Data records:
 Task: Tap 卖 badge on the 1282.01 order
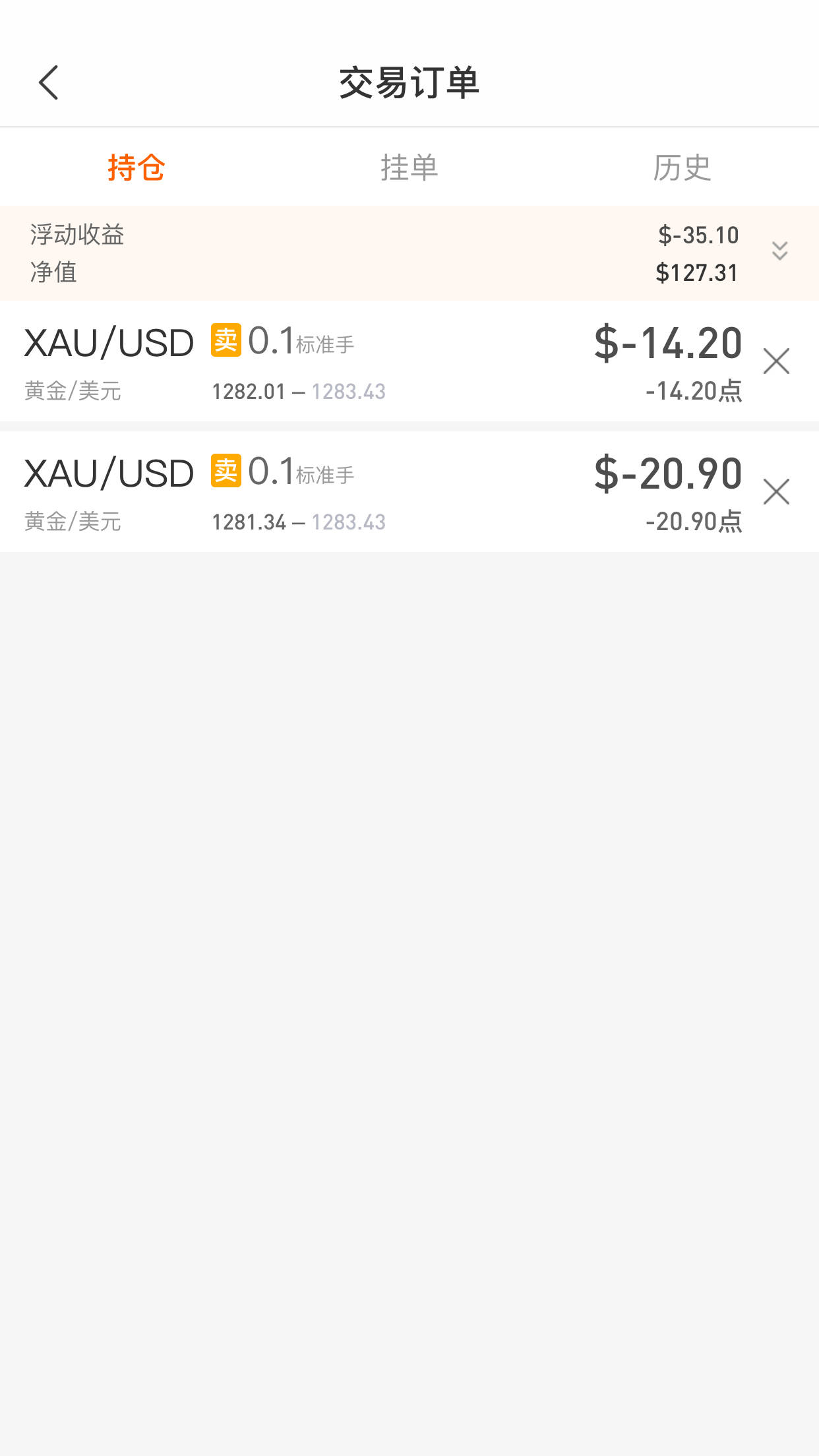click(226, 340)
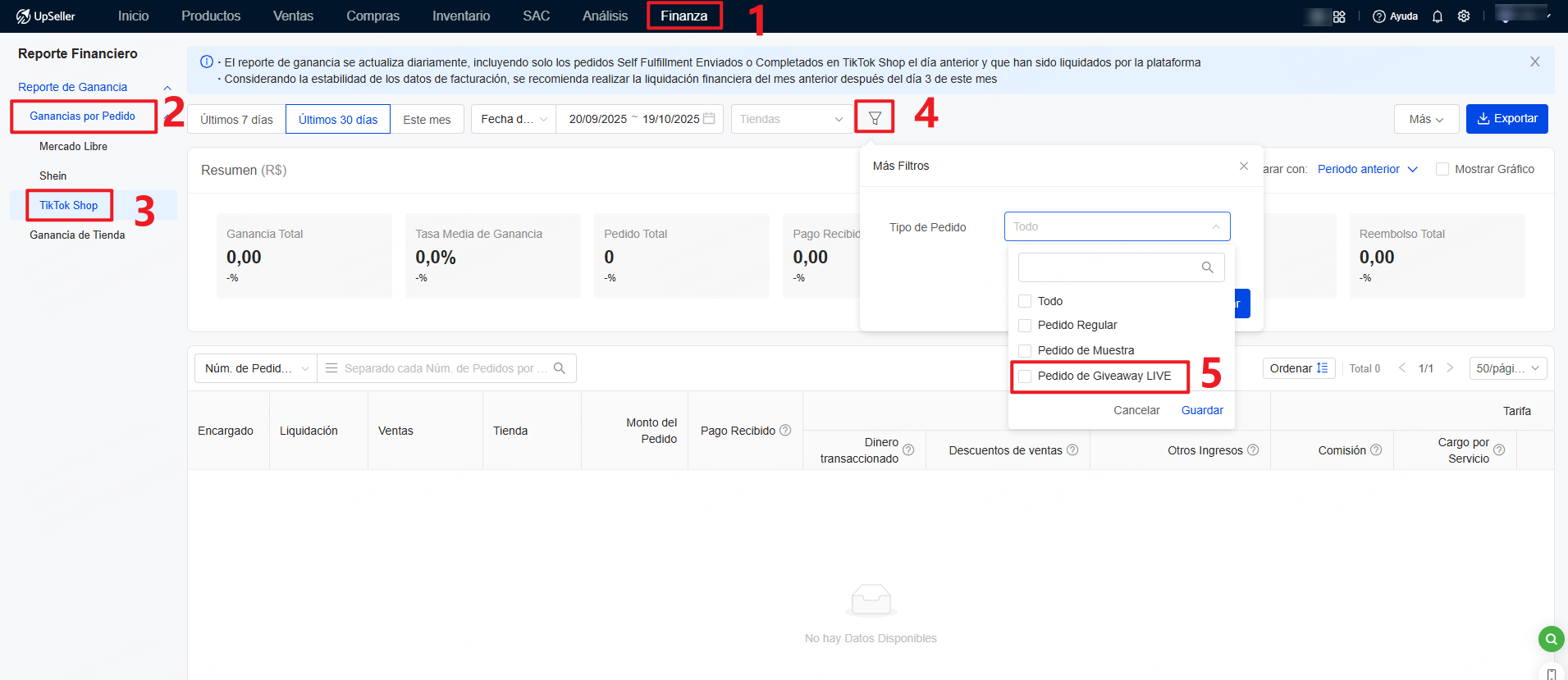The width and height of the screenshot is (1568, 680).
Task: Open the Inventario menu
Action: pos(460,16)
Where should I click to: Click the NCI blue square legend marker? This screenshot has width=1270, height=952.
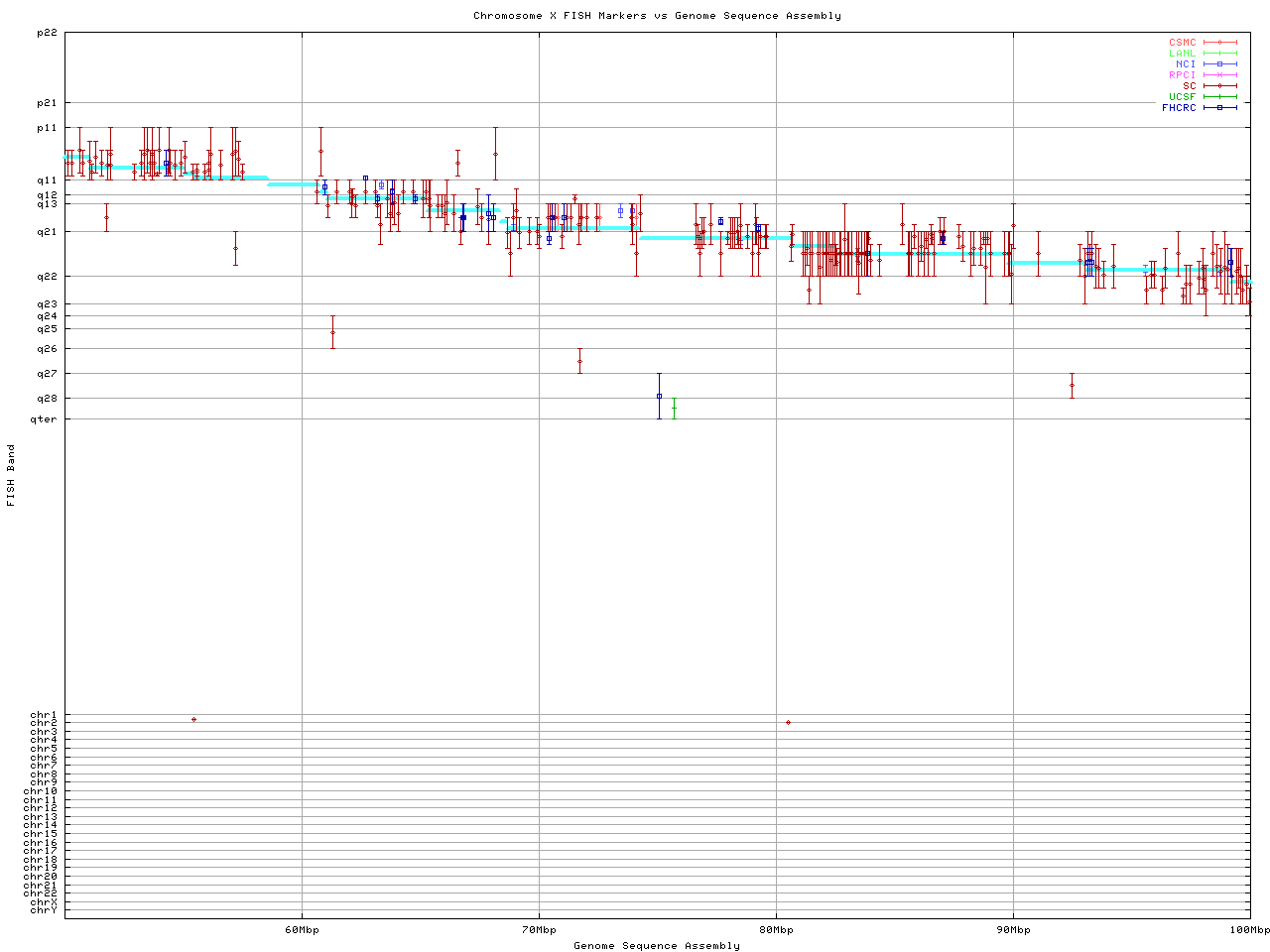click(x=1219, y=64)
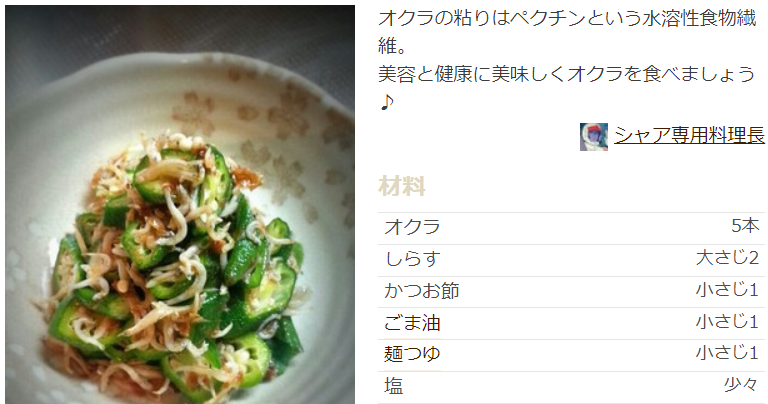Click the 大さじ2 quantity for shirasu
Screen dimensions: 768x404
tap(727, 258)
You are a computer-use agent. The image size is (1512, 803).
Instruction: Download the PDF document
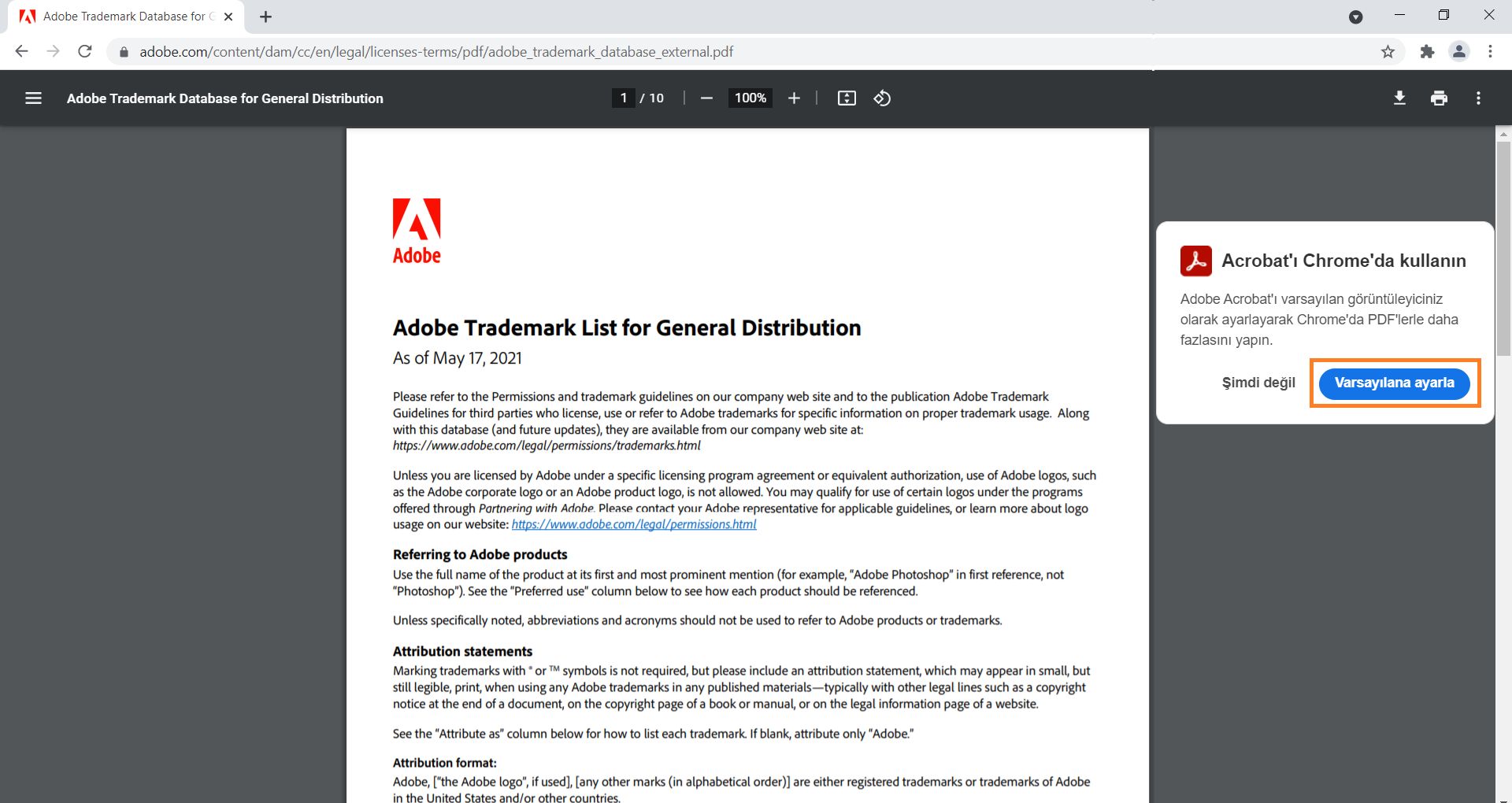1400,98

## Aim
Render every line of the data records above as a Markdown table with the columns "Row" and "Line", numbering the rows and skipping any blank lines. Leave the pictures out of the table.

## Exercise output
| Row | Line |
|---|---|
| 1 |  Task: Tap 卖 badge on the 1282.01 order |
| 2 | click(226, 340) |
| 3 | The width and height of the screenshot is (1568, 680). |
| 4 | Task: Open the Inventario menu |
| 5 | Action: pos(460,16) |
| 6 | Where should I click to: Click the NCI blue square legend marker? This screenshot has width=1270, height=952. |
| 7 | click(x=1219, y=64) |
| 8 | Click the 大さじ2 quantity for shirasu |
| 9 | Screen dimensions: 768x404 |
| 10 | tap(727, 258) |
| 11 | You are a computer-use agent. The image size is (1512, 803). |
| 12 | Instruction: Download the PDF document |
| 13 | 1400,98 |